*** EXCERPTED RECORDS
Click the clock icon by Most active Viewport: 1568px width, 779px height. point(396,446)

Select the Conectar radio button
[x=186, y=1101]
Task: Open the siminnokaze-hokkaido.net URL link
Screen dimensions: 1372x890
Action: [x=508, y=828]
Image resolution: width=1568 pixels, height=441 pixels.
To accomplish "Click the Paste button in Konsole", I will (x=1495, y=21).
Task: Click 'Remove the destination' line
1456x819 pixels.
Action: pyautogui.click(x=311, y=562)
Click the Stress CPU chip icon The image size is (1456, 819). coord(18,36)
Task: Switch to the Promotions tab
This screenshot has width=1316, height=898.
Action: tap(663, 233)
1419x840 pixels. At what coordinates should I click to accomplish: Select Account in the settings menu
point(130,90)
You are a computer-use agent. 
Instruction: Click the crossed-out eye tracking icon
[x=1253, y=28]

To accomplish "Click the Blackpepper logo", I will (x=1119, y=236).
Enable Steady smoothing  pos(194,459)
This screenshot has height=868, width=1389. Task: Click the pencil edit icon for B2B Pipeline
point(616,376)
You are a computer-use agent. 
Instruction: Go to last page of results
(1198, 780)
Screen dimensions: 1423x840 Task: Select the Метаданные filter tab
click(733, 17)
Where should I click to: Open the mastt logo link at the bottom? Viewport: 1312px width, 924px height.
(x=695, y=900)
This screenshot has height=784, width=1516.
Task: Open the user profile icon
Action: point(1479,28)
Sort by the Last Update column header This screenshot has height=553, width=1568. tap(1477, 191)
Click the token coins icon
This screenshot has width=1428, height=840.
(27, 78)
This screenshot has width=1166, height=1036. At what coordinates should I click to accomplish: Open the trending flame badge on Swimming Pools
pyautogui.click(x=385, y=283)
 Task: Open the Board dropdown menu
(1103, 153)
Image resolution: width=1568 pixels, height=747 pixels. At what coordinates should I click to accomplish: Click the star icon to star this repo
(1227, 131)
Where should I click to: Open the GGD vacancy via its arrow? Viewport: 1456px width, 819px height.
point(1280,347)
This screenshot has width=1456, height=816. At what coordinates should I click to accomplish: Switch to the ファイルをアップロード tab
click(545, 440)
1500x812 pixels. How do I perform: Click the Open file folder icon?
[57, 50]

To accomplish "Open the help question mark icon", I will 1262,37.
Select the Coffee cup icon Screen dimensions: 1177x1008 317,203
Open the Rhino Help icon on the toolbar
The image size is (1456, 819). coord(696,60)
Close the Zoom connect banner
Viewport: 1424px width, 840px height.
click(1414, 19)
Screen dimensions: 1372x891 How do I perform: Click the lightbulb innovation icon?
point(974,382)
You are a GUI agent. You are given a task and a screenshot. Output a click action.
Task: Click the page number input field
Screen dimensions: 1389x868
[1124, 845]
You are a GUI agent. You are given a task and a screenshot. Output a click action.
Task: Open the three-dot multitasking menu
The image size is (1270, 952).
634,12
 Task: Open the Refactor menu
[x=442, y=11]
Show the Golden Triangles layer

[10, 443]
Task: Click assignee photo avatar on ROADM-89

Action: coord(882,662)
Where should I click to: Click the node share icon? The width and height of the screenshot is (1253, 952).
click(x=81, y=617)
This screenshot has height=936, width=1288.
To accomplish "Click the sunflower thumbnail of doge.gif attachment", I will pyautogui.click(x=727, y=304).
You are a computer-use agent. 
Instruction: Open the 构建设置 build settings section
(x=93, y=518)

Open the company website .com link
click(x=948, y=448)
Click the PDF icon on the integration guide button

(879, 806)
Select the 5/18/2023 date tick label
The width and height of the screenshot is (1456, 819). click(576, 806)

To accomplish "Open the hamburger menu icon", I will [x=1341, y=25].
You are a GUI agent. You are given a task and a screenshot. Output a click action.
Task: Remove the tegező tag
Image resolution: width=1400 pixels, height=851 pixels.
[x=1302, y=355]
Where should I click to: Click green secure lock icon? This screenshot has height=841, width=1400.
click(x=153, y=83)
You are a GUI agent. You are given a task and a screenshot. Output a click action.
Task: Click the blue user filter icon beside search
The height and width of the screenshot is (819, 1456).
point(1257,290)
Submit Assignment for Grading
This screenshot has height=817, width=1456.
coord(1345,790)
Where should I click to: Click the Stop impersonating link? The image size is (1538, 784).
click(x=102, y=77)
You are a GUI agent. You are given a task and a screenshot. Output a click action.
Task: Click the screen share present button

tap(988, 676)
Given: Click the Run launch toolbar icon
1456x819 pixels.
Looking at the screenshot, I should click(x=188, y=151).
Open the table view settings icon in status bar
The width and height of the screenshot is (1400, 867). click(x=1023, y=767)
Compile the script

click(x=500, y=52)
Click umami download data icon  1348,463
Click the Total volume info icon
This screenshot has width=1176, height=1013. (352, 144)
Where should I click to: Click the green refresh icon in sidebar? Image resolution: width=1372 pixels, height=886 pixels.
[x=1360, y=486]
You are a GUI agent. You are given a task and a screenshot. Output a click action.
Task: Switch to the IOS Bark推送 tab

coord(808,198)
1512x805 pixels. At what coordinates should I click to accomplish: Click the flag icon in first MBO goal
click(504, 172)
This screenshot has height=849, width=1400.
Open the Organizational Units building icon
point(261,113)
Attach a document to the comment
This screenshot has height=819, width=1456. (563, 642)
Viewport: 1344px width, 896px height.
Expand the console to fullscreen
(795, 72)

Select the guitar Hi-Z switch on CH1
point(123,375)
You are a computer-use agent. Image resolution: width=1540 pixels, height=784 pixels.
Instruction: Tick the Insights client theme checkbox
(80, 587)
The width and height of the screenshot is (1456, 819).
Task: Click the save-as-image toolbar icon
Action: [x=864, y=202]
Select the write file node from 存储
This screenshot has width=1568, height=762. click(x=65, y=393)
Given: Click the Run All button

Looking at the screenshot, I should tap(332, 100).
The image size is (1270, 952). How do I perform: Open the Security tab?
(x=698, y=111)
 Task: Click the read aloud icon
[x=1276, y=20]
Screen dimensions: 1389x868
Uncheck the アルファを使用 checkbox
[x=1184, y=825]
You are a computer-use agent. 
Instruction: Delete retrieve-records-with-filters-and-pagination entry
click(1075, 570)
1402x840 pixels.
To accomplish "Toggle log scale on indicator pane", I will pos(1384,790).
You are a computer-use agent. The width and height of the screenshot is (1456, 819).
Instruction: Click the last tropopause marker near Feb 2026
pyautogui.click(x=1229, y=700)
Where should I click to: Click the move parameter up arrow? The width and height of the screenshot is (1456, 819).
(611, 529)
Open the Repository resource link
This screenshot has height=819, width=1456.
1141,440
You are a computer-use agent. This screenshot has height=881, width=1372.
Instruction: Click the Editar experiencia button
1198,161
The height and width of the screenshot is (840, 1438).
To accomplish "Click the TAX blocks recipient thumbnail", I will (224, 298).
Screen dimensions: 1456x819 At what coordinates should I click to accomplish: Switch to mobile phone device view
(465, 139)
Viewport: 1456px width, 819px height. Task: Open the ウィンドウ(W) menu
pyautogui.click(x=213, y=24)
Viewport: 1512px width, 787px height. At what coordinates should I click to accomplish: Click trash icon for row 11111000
******
▶ _TASK GOAL_
Out of the data above, set down the lines from the one with "Task: Open the Refactor menu" to the one with "This screenshot has height=936, width=1288.", both included, exactly as written and with no additions.

▶ _RESULT_
 Task: Open the Refactor menu
[x=442, y=11]
Show the Golden Triangles layer

[10, 443]
Task: Click assignee photo avatar on ROADM-89

Action: coord(882,662)
Where should I click to: Click the node share icon? The width and height of the screenshot is (1253, 952).
click(x=81, y=617)
This screenshot has height=936, width=1288.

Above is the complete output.